#### EXERCISE PASSAGE ####

How the modeling industry is changing

  • 4 min read

How the modeling industry is changing

Fashion models have been known for a while for their beauty standard. And this beauty standard is known for being extremely restricted: few people have the body type that supermodels used to have. 

But those are old times: nowadays, we are likely to see models with different kinds of bodies each time more often. We are still going through this process: the fashion industry still needs to evolve a lot, but it already has improved in many aspects since then, and the tendency is to keep going.

To illustrate this advancement, we created a timeline showing all the fashion models standards according to each decade. Let’s take a look together!


The Very Beginning

It is believed that fashion shows were created during the decade of 1860 in Paris, by the designer Charles Frederick Worth. Before that, designers used mannequins to present their clothing collections. The idea of using live models was totally new.

At that time, fashion shows were extremely exclusive: only buyers could watch them and taking pictures was strictly forbidden. After World War ll the events started to be open to the public, aiming to reach more customers, but only during the 80’s and 90’s fashion shows became huge productions with elaborate scenarios - and famous supermodels.


Before Models 

During the 50’s, before models became superstars, Hollywood actresses used to set the standards of fashion and beauty. Pin-ups with curvy bodies, like Marilyn Monroe and Elizabeth Taylor were the biggest muses of that time.

However, in the fashion industry fashion models were thin already. In the 60’s models began to star on magazine covers.- but still didn’t have a celebrity status. However, among all models, one stood out: Twiggy. She had that nickname due to her super skinny body and was probably the first model to bring the image of fashion closer to women's imagination of desire.


80’s and 90’s - The Supermodel Era

Between the end of the 80's and beginning of the 90’s, fashion shows became THE thing. Models like Linda Evangelista, Luiza Brunet and Naomi Campbell reached supermodel status and became celebrities due to their job - and utmost beauty. 

At that time, fashion required tall and thin models - but not extremely thin: they had proportional bodies, with healthy curves. The ideal body was strong and slender, reflecting the appreciation of empowered female figures. Large breasts began to be more valued and from there began the popularization of silicone implants surgery.

#### SOURCE MATERIAL ####

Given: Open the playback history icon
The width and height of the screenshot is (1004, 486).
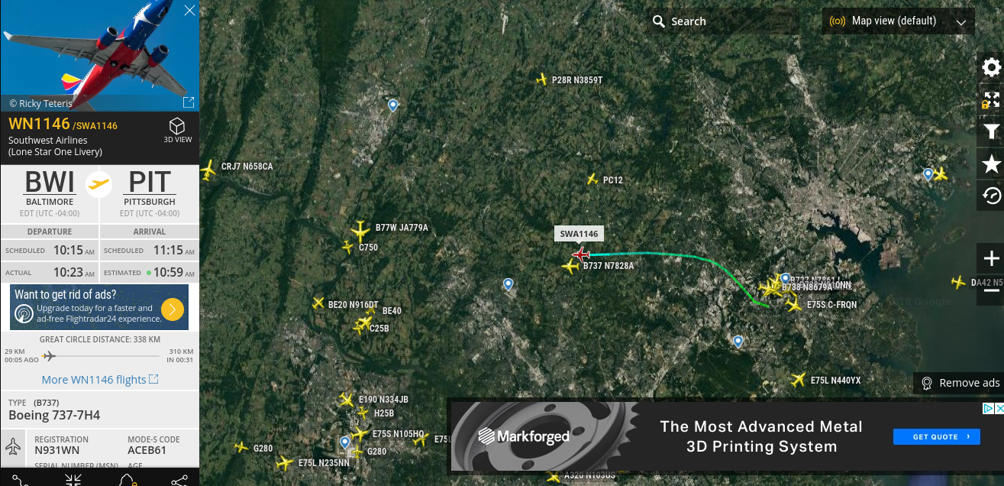Looking at the screenshot, I should (991, 196).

####

> CHECK YOUR UNDERSTANDING
**A.** Rework the part of the article on the modeling industry starting at "Fashion models have" and ending at "to keep going.", replacing "fashion industry" with "modeling business".
**B.** Pick up the article about the modeling industry after its last sentence and keep writing it.
The material after the article on the modeling industry comes from a separate source.

> ANSWERS TO EACH TASK
**A.**
Fashion models have been known for a while for their beauty standard. And this beauty standard is known for being extremely restricted: few people have the body type that supermodels used to have. 

But those are old times: nowadays, we are likely to see models with different kinds of bodies each time more often. We are still going through this process: the modeling business still needs to evolve a lot, but it already has improved in many aspects since then, and the tendency is to keep going.

**B.**
The “Heroin Chic” Look

Quickly, the standard of athletic bodies changed abruptly. In the early 90’s the grunge style was taking over everything. At that time, the “heroin chic” look was born, and its creation is credited to the model Gia Carangi.

Gia inspired the fashion world with her rebel look. She barely wore makeup, used to wear men’s clothes and had an androginous look. But the peak of heroin chic’s popularity came after a specific brand campaign with another model: Calvin Klein’s Obsession ad campaign in 1993, starring Kate Moss.

Moss was completely different from the previously famous supermodels. Pale skin, dark circles and extremely skinny. She had everything to do with the grunge style and, suddenly, the whole world was obsessed with her and she became the biggest beauty and style icon.

However, this look was exceedingly problematic: protruding bones and even eating disorders were glamourized. Kate herself struggled with drugs and alcohol addiction and was accused of promoting anorexia due to her famous phrase “nothing tastes as good as skinny feels”. Years later, Kate retracted the quote.


Late 90’s, 2000’s and the “Angel Era”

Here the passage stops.